- _Task instructions_
Please rewrite the material starting at the line with "Given: Click the green" and ending at the line with "click(x=430, y=744)", replacing "play marker" with "start marker" and leaving everything else unchanged.

════

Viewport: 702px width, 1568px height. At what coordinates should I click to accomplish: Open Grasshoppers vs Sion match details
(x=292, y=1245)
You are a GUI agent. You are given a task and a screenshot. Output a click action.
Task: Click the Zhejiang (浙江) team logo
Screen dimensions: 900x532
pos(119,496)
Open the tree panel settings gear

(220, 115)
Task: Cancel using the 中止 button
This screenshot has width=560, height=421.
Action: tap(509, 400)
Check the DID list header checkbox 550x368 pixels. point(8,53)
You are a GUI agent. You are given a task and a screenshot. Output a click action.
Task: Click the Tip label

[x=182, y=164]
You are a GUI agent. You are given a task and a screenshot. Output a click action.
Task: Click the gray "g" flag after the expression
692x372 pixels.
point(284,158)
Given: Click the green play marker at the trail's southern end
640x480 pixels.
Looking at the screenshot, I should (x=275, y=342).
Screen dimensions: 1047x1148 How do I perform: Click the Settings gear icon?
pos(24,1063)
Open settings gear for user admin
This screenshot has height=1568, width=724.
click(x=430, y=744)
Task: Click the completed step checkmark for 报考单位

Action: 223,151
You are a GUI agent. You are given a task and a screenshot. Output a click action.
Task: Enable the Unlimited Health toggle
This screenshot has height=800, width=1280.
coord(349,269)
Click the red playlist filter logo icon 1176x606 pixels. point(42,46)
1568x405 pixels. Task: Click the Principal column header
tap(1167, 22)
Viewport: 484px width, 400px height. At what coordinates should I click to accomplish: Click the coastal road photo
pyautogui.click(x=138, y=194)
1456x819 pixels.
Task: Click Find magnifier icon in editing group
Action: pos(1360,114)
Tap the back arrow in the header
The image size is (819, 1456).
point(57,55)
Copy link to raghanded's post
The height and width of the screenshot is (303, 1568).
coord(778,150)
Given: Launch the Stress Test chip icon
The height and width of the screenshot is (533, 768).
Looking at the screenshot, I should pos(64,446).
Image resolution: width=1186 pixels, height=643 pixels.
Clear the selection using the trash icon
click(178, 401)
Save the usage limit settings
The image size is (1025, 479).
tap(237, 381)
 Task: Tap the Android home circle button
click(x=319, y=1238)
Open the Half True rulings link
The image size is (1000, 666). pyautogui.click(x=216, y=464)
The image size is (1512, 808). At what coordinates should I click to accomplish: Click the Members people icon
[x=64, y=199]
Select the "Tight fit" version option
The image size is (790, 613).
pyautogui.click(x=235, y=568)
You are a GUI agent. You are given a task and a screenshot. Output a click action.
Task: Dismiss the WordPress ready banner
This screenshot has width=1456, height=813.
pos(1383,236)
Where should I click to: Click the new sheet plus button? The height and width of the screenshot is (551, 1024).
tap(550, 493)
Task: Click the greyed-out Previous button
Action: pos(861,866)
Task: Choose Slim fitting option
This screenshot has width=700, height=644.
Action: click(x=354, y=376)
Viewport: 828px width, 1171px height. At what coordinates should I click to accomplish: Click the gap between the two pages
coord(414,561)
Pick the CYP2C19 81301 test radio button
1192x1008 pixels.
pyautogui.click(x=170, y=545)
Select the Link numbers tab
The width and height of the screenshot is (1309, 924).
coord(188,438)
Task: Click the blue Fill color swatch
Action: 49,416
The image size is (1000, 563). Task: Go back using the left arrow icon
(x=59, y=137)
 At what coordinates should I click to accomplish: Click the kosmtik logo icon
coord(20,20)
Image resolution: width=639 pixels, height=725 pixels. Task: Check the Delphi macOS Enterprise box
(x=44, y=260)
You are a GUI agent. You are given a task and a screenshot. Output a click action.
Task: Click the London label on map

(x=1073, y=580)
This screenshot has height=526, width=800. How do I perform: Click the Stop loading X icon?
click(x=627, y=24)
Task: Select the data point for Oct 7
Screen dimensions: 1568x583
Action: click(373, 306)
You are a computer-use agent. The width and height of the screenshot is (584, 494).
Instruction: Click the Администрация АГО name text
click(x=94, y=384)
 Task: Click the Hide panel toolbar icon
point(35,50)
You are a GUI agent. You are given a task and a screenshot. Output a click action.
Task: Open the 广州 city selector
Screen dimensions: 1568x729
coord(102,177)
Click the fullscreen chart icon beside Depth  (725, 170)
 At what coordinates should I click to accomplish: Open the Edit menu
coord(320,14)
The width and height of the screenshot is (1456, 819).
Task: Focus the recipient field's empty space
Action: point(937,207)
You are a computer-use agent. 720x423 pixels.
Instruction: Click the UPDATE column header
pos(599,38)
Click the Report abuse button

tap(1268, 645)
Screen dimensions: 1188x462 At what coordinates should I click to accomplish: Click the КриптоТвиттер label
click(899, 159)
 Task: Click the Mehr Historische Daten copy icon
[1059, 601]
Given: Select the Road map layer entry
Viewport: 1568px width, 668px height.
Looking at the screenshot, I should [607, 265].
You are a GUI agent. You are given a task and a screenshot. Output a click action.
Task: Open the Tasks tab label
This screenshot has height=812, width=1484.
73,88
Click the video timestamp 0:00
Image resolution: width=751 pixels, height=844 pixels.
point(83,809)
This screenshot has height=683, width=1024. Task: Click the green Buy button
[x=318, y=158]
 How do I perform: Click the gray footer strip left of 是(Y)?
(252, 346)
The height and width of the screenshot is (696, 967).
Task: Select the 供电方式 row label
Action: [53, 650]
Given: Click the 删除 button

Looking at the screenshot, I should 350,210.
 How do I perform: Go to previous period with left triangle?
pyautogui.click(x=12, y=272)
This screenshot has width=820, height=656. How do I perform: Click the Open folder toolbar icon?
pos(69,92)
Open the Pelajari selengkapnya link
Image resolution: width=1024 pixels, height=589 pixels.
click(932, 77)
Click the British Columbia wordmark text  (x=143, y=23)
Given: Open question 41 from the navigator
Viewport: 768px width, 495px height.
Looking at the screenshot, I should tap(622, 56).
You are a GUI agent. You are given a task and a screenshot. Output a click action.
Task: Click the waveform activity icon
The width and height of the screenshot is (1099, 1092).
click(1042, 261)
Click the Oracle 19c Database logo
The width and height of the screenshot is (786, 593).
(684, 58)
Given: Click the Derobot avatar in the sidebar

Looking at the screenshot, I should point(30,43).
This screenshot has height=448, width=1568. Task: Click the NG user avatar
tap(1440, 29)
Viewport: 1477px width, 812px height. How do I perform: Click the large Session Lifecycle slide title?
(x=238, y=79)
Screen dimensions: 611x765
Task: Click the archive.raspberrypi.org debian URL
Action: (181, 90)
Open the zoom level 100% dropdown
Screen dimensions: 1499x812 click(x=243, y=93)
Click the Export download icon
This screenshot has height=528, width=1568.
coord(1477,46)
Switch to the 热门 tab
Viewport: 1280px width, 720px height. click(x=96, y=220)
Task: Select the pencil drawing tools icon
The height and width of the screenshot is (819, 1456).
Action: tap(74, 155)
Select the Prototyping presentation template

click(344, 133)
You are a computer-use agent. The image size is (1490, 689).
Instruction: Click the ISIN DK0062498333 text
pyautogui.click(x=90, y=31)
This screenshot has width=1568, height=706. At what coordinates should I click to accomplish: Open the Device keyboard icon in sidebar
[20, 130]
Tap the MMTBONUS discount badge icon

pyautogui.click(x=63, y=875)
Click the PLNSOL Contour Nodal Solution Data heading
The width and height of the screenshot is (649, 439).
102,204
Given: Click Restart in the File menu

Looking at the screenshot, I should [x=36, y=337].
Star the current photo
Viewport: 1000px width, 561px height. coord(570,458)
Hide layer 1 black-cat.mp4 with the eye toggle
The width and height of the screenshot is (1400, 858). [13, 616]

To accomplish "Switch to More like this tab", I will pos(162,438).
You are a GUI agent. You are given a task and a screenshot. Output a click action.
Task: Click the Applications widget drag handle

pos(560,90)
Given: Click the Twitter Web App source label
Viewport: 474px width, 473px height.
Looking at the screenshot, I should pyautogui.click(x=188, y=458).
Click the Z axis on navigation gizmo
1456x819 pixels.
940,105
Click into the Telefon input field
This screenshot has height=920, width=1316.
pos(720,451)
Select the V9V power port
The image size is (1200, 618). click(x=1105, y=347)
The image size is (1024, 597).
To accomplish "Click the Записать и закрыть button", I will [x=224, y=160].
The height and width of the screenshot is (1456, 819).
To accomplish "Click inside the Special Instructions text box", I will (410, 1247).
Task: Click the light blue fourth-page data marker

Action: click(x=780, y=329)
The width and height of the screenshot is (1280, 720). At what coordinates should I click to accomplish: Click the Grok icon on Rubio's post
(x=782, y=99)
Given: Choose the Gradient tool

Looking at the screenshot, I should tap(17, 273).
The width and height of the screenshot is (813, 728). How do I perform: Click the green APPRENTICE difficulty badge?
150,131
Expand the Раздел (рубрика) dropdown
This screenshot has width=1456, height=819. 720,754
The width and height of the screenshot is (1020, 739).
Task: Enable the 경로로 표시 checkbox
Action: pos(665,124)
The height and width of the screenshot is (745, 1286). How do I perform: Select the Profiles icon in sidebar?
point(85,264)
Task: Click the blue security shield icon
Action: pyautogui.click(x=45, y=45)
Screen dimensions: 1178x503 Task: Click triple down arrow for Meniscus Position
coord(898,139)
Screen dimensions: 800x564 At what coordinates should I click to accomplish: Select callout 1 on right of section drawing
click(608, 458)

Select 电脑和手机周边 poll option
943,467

════

- _Result of the exercise_
Given: Click the green start marker at the trail's southern end
640x480 pixels.
Looking at the screenshot, I should (x=275, y=342).
Screen dimensions: 1047x1148 How do I perform: Click the Settings gear icon?
pos(24,1063)
Open settings gear for user admin
This screenshot has height=1568, width=724.
click(x=430, y=744)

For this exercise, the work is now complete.